Here a while back, we received two bunches of radishes in our Bountiful Basket.
Now, maybe on a good week I’ll use a bunch of radishes when making hamburger stew (recipe coming soon). . . but I just can’t imagine myself going through two bunches of radishes before the next basket pick-up.
What’s a girl to do?
You got it. You can dehydrate radishes! Of course, it’s super easy, otherwise I wouldn’t do it. I’ll show you how!
You Will Need:
- dehydrator (I love my Excalibur but any will get the job done!)
- cutting board
- fruit and veggie wash, or vinegar and water will also work
Prepare Your Prep Area
The first thing you will need to do is start with a clean prep area. I love using a vinegar water spray for this.
Clean your countertops, your faucet, and even your dehydrator cover. Just anything you might have to touch while preparing to dehydrate. Clean is king in dehydrating! <—That just came out of nowhere. I’ll be around all day, folks.
Wash Your Radishes
Your sweet little red radishes need to be washed and ready for their dehydrator debut. Rinse them under running water, and for good measure, either spray them with veggie wash, or soak them in a bowl full of water with about 1/2 cup vinegar added – for several minutes.
Now that they’re good and clean, you can start by holding the radish by the stem with the opposite hand you use for cutting.
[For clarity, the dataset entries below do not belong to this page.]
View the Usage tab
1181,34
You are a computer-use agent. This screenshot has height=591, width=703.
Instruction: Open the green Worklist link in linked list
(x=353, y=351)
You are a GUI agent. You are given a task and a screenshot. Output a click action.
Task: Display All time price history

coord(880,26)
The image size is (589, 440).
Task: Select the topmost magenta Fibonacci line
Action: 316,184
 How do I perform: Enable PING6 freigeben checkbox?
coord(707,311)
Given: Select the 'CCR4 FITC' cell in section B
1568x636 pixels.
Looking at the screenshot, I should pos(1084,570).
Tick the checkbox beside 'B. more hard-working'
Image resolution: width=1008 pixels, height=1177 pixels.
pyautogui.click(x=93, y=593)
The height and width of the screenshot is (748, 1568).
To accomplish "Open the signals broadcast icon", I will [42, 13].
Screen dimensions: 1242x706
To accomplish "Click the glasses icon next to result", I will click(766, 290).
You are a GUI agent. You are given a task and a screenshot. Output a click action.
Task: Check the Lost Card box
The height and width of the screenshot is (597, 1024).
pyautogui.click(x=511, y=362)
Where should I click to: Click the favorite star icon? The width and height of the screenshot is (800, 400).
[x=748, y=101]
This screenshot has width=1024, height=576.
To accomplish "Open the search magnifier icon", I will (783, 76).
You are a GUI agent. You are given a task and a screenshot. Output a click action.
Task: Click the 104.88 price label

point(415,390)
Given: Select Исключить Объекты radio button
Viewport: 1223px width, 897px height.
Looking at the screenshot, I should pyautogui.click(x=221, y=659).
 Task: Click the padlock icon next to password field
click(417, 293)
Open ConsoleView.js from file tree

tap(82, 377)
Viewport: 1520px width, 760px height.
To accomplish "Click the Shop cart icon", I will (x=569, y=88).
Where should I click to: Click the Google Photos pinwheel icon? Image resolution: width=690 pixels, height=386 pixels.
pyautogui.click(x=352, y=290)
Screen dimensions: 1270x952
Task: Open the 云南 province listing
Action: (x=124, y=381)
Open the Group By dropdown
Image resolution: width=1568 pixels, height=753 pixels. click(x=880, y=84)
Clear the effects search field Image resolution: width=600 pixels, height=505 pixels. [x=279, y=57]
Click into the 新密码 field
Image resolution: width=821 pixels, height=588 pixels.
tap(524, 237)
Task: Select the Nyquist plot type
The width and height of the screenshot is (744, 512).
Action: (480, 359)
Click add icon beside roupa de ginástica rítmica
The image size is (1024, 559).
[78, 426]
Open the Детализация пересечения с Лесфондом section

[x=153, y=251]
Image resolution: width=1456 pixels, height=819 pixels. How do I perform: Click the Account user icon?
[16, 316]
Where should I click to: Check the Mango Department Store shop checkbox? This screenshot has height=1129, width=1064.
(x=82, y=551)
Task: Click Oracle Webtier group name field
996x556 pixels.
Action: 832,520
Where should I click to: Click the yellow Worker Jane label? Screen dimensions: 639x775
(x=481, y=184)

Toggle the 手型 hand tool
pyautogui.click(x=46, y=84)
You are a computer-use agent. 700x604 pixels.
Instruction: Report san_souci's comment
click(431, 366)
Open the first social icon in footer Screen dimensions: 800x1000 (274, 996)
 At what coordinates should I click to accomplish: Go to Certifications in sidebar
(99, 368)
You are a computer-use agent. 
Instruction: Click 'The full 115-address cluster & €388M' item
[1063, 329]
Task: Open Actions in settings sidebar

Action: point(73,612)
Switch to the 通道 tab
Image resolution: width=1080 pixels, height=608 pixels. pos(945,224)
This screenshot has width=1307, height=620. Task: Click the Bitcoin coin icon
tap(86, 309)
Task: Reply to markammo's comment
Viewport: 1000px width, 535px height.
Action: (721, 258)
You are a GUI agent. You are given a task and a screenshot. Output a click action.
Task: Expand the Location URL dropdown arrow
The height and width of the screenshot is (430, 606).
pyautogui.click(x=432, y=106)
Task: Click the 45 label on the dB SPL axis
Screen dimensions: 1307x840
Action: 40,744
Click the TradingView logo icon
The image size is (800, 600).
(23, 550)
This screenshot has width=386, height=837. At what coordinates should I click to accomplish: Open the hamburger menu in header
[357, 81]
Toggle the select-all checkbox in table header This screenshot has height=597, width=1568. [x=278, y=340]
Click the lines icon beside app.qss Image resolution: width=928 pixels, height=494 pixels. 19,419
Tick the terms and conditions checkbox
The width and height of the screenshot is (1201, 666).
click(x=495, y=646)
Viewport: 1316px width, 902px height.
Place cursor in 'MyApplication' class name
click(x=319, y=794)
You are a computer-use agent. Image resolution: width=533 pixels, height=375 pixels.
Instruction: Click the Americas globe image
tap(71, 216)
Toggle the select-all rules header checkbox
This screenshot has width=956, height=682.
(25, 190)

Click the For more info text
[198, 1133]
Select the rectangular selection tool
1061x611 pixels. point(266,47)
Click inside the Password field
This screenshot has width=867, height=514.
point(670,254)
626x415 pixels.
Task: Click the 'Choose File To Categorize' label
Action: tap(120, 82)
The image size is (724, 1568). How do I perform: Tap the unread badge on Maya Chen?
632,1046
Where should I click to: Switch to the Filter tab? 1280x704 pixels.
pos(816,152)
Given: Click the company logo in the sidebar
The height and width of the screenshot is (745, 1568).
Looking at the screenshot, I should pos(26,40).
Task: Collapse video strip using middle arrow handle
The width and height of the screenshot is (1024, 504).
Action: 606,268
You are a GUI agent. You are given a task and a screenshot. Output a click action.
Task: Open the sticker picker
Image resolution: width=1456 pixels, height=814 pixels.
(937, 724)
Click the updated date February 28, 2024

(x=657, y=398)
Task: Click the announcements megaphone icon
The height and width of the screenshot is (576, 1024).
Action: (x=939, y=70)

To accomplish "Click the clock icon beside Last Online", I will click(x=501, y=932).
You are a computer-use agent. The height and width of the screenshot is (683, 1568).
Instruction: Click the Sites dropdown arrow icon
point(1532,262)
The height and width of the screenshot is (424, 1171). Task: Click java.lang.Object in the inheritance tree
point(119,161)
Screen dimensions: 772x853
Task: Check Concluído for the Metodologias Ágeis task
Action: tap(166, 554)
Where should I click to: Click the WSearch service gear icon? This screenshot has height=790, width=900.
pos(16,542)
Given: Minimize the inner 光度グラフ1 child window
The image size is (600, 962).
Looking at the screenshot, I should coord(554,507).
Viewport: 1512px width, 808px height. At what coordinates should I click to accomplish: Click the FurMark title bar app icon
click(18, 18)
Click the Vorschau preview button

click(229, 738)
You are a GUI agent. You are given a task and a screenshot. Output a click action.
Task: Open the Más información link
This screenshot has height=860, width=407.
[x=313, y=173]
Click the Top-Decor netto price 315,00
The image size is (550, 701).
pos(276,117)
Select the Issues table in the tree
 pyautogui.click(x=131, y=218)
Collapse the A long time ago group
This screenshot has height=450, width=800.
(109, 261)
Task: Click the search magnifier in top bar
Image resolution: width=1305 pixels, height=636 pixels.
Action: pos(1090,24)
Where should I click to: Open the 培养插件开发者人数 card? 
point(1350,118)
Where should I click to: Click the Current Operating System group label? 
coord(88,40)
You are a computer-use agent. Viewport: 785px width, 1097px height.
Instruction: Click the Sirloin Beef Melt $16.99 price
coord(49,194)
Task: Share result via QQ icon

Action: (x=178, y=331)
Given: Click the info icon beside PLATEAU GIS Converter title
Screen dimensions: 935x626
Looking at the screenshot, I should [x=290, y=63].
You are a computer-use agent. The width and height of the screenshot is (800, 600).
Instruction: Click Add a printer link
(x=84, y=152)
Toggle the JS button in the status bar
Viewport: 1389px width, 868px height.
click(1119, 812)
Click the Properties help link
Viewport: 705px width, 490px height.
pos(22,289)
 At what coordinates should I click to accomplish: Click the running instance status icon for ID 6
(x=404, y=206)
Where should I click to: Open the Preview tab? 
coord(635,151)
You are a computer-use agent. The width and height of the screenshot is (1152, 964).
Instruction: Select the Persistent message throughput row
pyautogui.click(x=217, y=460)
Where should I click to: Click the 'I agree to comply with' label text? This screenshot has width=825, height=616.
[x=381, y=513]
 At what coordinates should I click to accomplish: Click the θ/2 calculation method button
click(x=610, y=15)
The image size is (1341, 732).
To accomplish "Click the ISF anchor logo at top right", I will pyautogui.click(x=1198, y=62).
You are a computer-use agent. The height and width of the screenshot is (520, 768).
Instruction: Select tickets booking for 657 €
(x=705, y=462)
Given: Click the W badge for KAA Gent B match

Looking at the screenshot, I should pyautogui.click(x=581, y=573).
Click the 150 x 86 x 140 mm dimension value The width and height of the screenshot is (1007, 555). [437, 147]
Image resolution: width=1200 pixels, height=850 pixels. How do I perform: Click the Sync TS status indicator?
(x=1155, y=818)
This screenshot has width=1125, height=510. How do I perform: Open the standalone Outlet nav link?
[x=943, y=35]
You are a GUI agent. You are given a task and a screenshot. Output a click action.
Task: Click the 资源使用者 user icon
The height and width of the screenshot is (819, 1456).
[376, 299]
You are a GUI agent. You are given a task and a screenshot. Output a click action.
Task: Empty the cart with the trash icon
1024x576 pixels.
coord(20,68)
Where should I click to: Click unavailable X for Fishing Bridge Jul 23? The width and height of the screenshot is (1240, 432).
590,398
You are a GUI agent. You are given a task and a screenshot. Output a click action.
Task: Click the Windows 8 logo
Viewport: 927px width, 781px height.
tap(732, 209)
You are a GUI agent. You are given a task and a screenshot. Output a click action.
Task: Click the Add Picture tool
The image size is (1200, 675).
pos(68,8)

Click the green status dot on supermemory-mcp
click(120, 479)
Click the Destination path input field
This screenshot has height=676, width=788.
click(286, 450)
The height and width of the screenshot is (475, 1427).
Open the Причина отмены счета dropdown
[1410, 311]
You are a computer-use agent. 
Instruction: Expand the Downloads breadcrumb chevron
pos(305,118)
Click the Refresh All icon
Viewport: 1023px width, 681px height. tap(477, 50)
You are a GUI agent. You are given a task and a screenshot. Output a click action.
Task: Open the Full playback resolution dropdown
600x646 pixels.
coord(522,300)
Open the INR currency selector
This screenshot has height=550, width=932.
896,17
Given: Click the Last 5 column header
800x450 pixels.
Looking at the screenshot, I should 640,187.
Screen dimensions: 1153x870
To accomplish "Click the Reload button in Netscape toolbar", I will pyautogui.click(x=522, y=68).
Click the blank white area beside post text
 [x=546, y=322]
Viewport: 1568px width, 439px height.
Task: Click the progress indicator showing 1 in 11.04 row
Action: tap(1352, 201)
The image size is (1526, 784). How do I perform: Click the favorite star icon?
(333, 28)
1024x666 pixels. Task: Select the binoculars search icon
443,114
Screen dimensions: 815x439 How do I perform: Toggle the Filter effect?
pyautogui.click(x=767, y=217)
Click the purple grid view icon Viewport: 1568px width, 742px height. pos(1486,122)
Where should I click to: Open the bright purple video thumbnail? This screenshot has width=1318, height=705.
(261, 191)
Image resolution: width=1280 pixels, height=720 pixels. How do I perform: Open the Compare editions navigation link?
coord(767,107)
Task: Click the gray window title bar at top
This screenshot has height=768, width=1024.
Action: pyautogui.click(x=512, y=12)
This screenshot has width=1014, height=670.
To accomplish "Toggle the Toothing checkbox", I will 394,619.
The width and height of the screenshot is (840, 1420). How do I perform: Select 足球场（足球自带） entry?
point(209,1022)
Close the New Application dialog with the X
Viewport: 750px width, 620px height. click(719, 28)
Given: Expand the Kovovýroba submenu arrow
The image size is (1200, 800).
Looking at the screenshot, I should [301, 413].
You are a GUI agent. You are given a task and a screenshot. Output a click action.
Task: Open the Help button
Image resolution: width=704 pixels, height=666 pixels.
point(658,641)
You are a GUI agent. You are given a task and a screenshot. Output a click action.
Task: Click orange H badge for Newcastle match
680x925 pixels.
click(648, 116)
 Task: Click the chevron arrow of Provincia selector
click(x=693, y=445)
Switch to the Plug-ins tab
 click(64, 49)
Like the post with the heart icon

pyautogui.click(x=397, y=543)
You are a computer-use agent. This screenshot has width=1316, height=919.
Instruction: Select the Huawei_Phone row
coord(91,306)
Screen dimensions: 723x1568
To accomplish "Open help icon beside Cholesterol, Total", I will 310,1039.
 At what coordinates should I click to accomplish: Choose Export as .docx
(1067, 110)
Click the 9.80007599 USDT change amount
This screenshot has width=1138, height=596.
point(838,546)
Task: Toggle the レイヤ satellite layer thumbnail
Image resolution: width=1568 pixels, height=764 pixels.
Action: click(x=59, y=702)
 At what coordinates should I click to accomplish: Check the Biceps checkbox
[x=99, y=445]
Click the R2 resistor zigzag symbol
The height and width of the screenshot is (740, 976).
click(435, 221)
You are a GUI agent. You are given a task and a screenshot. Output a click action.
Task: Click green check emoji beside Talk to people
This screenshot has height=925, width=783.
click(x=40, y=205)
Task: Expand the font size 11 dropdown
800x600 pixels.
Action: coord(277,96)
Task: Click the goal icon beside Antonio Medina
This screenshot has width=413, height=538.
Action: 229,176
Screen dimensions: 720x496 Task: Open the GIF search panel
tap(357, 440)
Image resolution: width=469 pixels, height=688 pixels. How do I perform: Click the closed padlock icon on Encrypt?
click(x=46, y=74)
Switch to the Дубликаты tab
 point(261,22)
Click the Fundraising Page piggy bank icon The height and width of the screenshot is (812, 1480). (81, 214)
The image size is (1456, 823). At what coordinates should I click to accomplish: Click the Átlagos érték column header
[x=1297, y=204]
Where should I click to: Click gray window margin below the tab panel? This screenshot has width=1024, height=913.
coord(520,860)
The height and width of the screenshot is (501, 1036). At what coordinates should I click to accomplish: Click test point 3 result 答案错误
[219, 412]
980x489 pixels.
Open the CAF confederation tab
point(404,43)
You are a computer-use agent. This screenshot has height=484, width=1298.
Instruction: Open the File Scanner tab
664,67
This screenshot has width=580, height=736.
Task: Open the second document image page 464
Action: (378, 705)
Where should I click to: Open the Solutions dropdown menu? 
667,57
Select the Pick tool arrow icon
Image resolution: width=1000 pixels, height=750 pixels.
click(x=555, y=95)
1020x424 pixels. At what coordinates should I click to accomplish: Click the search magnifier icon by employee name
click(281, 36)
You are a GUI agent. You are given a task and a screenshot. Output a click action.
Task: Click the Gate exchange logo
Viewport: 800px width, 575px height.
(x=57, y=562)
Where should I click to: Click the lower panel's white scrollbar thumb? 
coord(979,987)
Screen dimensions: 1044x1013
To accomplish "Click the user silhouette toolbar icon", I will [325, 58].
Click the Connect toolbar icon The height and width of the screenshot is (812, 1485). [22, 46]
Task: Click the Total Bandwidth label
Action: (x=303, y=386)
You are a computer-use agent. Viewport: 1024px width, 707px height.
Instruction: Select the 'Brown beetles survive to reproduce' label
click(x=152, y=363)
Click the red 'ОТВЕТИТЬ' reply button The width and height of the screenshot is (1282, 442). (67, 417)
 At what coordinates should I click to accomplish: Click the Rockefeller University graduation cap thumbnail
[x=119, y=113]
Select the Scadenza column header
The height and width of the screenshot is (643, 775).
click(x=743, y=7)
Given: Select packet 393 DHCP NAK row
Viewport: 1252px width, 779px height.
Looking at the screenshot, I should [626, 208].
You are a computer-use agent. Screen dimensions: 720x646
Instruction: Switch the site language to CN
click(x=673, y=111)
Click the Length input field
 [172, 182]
It makes a nice little handle on these tiny little veggies.
Now slice off that little rat tail. You can compost it if you want. But keep in mind you can dehydrate that piece along with the rest and just add it to your Undercover Veggie Powder. I won’t tell anyone, I promise.
Continue slicing until you’re at the end of the radish. Repeat this process on the rest of your batch.
Lay your radish coins on your dehydrator like so.
(You might be wondering why some of my radishes are cut in half. In the name of keeping it real I want to disclose that, at first, I chopped both ends off the radish and sliced it in half, much like I would do an onion. It took all of five seconds for me to realize that was an idiotic thing to do and I nearly sliced my fingers. Don’t do that!)
Set It and Forget It
If your dehydrator has a temperature setting, set it at 135 degrees, until slices are hard and crisp. I usually dehydrate radishes overnight.
Here’s a tip: roll up the mesh into a cylinder and the dried radishes will pop right off.
You can also blend them into vegetable powder.
Give yourself a pat on the back. You preserved your radishes, and they’ll patiently wait for you until you’re ready to use them.